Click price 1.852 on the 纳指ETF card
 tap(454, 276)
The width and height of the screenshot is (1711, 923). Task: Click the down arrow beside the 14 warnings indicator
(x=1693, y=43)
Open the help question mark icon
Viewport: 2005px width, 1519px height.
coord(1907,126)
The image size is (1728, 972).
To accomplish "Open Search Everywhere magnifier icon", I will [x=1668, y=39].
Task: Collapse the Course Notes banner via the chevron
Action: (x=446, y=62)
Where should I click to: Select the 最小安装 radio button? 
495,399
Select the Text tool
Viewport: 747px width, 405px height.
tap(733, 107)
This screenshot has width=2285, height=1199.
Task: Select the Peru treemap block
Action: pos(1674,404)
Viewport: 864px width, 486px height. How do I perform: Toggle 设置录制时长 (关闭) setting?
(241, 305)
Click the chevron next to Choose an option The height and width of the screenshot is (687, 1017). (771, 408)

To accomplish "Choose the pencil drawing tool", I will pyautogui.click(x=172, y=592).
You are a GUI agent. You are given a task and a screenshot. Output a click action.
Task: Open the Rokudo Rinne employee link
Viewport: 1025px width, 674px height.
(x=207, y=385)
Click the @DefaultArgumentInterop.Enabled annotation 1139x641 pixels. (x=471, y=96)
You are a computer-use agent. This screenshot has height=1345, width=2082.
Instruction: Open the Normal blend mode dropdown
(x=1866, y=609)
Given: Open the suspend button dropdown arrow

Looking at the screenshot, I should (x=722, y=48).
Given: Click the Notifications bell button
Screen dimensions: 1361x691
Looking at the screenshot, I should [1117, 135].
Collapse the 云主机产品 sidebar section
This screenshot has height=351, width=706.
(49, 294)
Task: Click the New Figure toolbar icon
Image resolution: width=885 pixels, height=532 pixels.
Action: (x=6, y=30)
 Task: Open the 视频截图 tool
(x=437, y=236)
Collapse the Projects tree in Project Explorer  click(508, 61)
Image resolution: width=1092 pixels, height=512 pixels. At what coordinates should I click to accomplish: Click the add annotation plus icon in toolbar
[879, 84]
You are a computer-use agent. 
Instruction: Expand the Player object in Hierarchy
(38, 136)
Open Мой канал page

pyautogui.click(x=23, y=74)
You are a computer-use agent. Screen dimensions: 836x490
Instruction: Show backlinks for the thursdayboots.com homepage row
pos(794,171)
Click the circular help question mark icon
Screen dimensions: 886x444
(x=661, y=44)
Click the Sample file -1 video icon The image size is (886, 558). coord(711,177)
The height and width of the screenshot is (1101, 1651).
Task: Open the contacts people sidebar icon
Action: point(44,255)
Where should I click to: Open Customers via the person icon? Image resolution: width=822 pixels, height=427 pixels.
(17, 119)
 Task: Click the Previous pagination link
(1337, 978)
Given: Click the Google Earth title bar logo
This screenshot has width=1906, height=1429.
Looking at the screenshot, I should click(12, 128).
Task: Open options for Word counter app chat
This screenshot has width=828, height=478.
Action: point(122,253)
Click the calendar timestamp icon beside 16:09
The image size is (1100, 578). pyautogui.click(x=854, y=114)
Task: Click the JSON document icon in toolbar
---+---
Without omission, return all of the records exactly as given.

> [Response below]:
Click price 1.852 on the 纳指ETF card
 tap(454, 276)
The width and height of the screenshot is (1711, 923). Task: Click the down arrow beside the 14 warnings indicator
(x=1693, y=43)
Open the help question mark icon
Viewport: 2005px width, 1519px height.
coord(1907,126)
The image size is (1728, 972).
To accomplish "Open Search Everywhere magnifier icon", I will [x=1668, y=39].
Task: Collapse the Course Notes banner via the chevron
Action: (x=446, y=62)
Where should I click to: Select the 最小安装 radio button? 
495,399
Select the Text tool
Viewport: 747px width, 405px height.
tap(733, 107)
This screenshot has width=2285, height=1199.
Task: Select the Peru treemap block
Action: pos(1674,404)
Viewport: 864px width, 486px height. How do I perform: Toggle 设置录制时长 (关闭) setting?
(241, 305)
Click the chevron next to Choose an option The height and width of the screenshot is (687, 1017). (771, 408)

To accomplish "Choose the pencil drawing tool", I will pyautogui.click(x=172, y=592).
You are a GUI agent. You are given a task and a screenshot. Output a click action.
Task: Open the Rokudo Rinne employee link
Viewport: 1025px width, 674px height.
(x=207, y=385)
Click the @DefaultArgumentInterop.Enabled annotation 1139x641 pixels. (x=471, y=96)
You are a computer-use agent. This screenshot has height=1345, width=2082.
Instruction: Open the Normal blend mode dropdown
(x=1866, y=609)
Given: Open the suspend button dropdown arrow

Looking at the screenshot, I should (x=722, y=48).
Given: Click the Notifications bell button
Screen dimensions: 1361x691
Looking at the screenshot, I should [1117, 135].
Collapse the 云主机产品 sidebar section
This screenshot has height=351, width=706.
(49, 294)
Task: Click the New Figure toolbar icon
Image resolution: width=885 pixels, height=532 pixels.
Action: (x=6, y=30)
 Task: Open the 视频截图 tool
(x=437, y=236)
Collapse the Projects tree in Project Explorer  click(508, 61)
Image resolution: width=1092 pixels, height=512 pixels. At what coordinates should I click to accomplish: Click the add annotation plus icon in toolbar
[879, 84]
You are a computer-use agent. 
Instruction: Expand the Player object in Hierarchy
(38, 136)
Open Мой канал page

pyautogui.click(x=23, y=74)
You are a computer-use agent. Screen dimensions: 836x490
Instruction: Show backlinks for the thursdayboots.com homepage row
pos(794,171)
Click the circular help question mark icon
Screen dimensions: 886x444
(x=661, y=44)
Click the Sample file -1 video icon The image size is (886, 558). coord(711,177)
The height and width of the screenshot is (1101, 1651).
Task: Open the contacts people sidebar icon
Action: point(44,255)
Where should I click to: Open Customers via the person icon? Image resolution: width=822 pixels, height=427 pixels.
(17, 119)
 Task: Click the Previous pagination link
(1337, 978)
Given: Click the Google Earth title bar logo
This screenshot has width=1906, height=1429.
Looking at the screenshot, I should click(12, 128).
Task: Open options for Word counter app chat
This screenshot has width=828, height=478.
Action: point(122,253)
Click the calendar timestamp icon beside 16:09
The image size is (1100, 578). pyautogui.click(x=854, y=114)
Task: Click the JSON document icon in toolbar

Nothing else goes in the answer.